#### LIST OF TASKS:
1. Decide whether each statement below agrees with the cash flow text. Answer yes or no for each, quoting the words of the cash flow text that decide it: (a) The net loss for the six months ended December 31, 2025 was $9.9 million. (b) For the six months ended December 31, 2024, operating activities used cash. (c) The share-based compensation add-back for the six months ended December 31, 2025 was $3.5 million.
2. Reproduce the cash flow text from "The following table" up to and including "(dollars in thousands).".
3. Write the next part of the cash flow text, picking up after its last sentence.

The following table sets forth information as to consolidated cash flow information for the six months ended December 31, 2025 and 2024 (dollars in thousands).
Net cash flow used in operating activities for the six months ended December 31, 2025, of $5.2 million, reflected our net loss of $9.9 million, adjusted primarily as follows: add back of impairment of account receivable of $6.0 million, add back of share-based compensation expense of $1.8 million, add back of inventory impairment expense of $1.5 million, a decrease in accounts receivable of $3.2 million, offset by a decrease in accounts payable and accounts payable – related party of $7.0 million and an increase in prepaid expenses and other current assets of $1.0 million.
Net cash flow provided by operating activities for the six months ended December 31, 2024 of $0.4 million, reflected our net loss of $13.6 million, adjusted primarily as follows: an add-back of credit loss expenses of $7.3 million, an add-back of stock based compensation expense of $3.5 million, an added-back of right-of-use assets amortization of $0.6 million and increase in accounts payable – related party of $20.7 million, offset by an increase in accounts receivable of $15.3 million, an increase in inventories, net of $1.7 million, and an increase in prepaid expenses and other current assets of $0.9 million.

#### DATA BLOCK:
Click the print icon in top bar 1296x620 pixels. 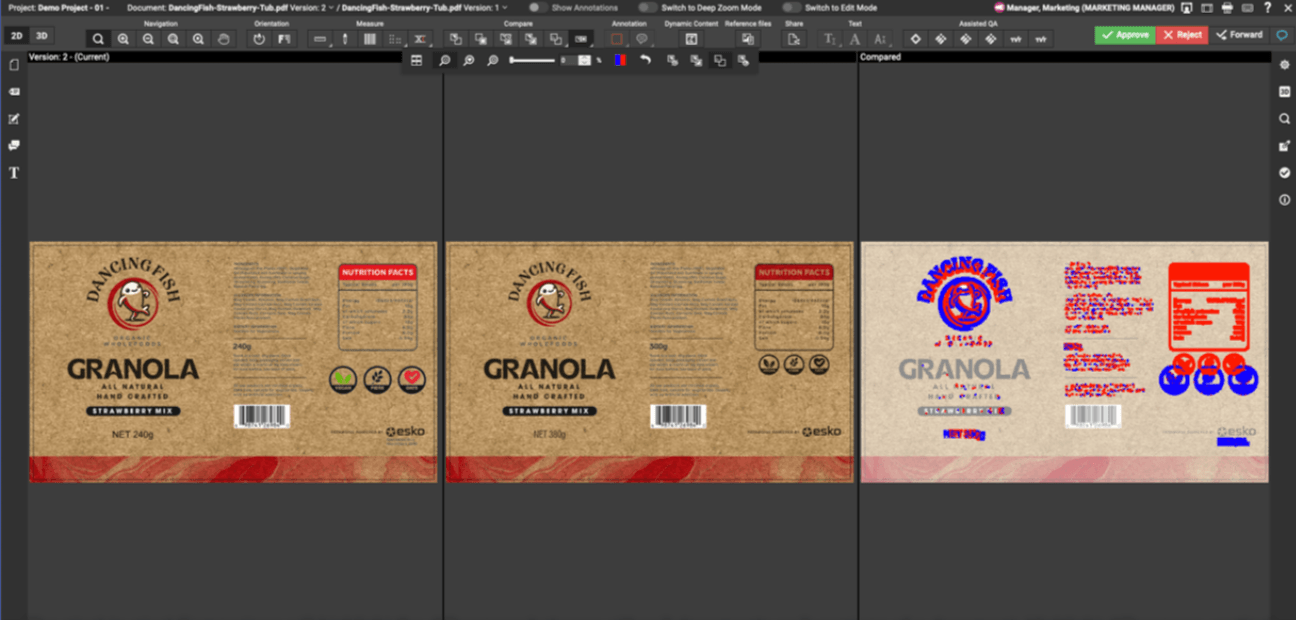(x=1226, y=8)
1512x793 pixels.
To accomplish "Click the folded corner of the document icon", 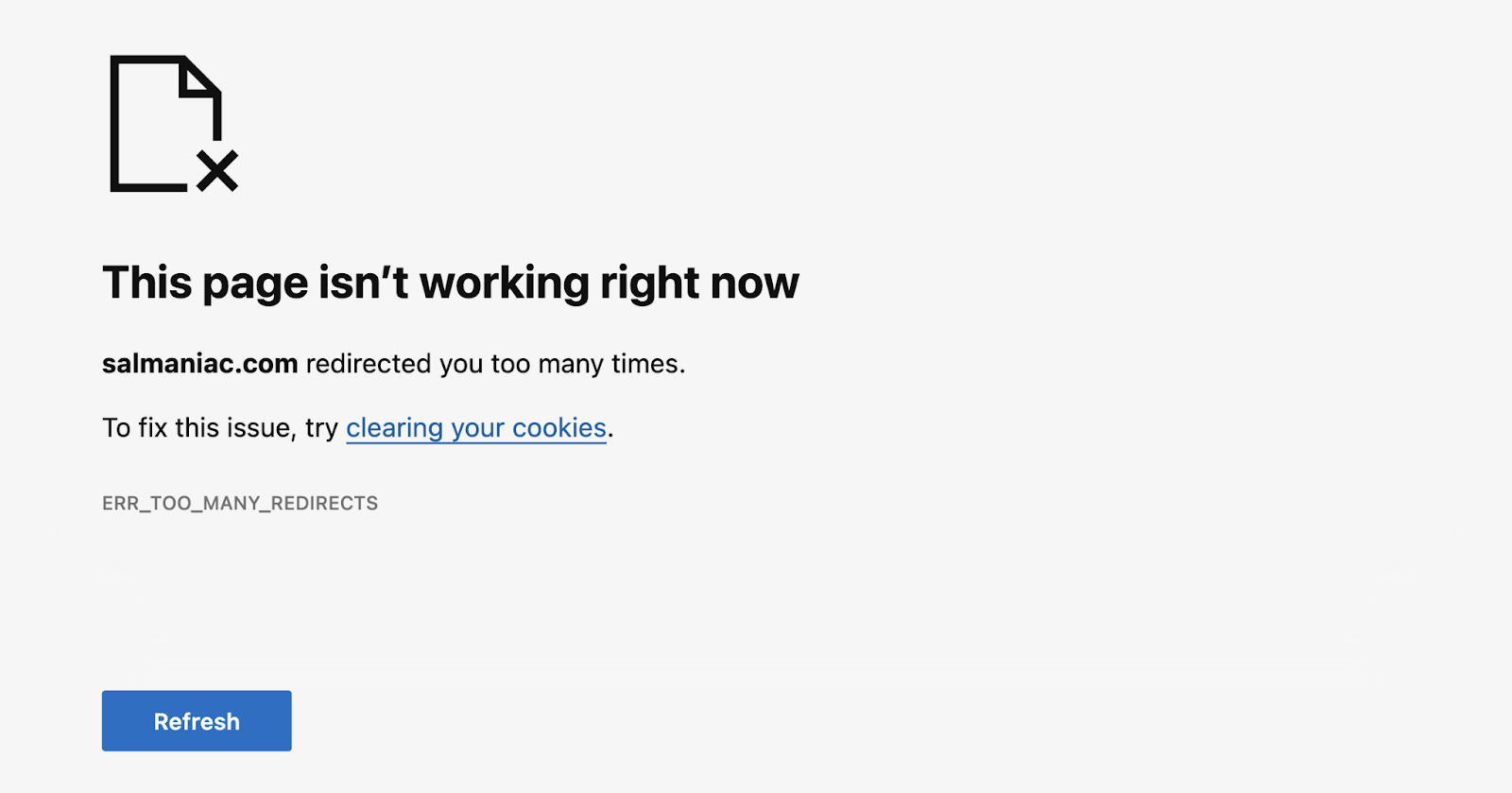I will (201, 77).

#### OUTPUTS FOR THE TASKS:
1.
(a) Yes: "reflected our net loss of $9.9 million"
(b) No: "Net cash flow provided by operating activities for the six months ended December 31, 2024 of $0.4 million"
(c) No: "add back of share-based compensation expense of $1.8 million"

2.
The following table sets forth information as to consolidated cash flow information for the six months ended December 31, 2025 and 2024 (dollars in thousands).

3.
Net cash flow used in investing activities for the six months ended December 31, 2025, of $0.9 million reflected primarily investment in joint venture of $0.5 million and capitalized costs of patents of $0.3 million.
Net cash flow used in investing activities for the six months ended December 31, 2024, of $1.1 million reflected primarily purchase of property, plant and equipment of $0.3 million and capitalized costs of patents of $0.8 million.
Net cash flow generated from financing activities for the six months ended December 31, 2025, of $0.7 million reflected primarily repayment of borrowing of $0.6 million.
To date, we have financed our operations primarily through cash flow from operations and working capital accounts payable from our major stockholders, who are our co-chief executive officer and his wife, when necessary. We plan to support our future operations primarily from cash generated from our operations and cash on hand. As of the date of this Quarterly Report, we believe that our current cash and cash flows provided by operating activities, and the net proceeds from our equity offerings and borrowing will be sufficient to meet our working capital needs in the next 12 months. If we experience an adverse operating environment or incur unanticipated capital expenditure requirements, or if we decide to accelerate our growth, then additional financing may be required. We cannot give any assurance that additional financing will not be required or, if required, would be available on favorable terms if at all. Such financing may include the use of additional debt or the sale of additional equity securities. Any financing which involves the sale of equity securities or instruments that are convertible into equity securities could result in dilution to our stockholders, which may be substantial.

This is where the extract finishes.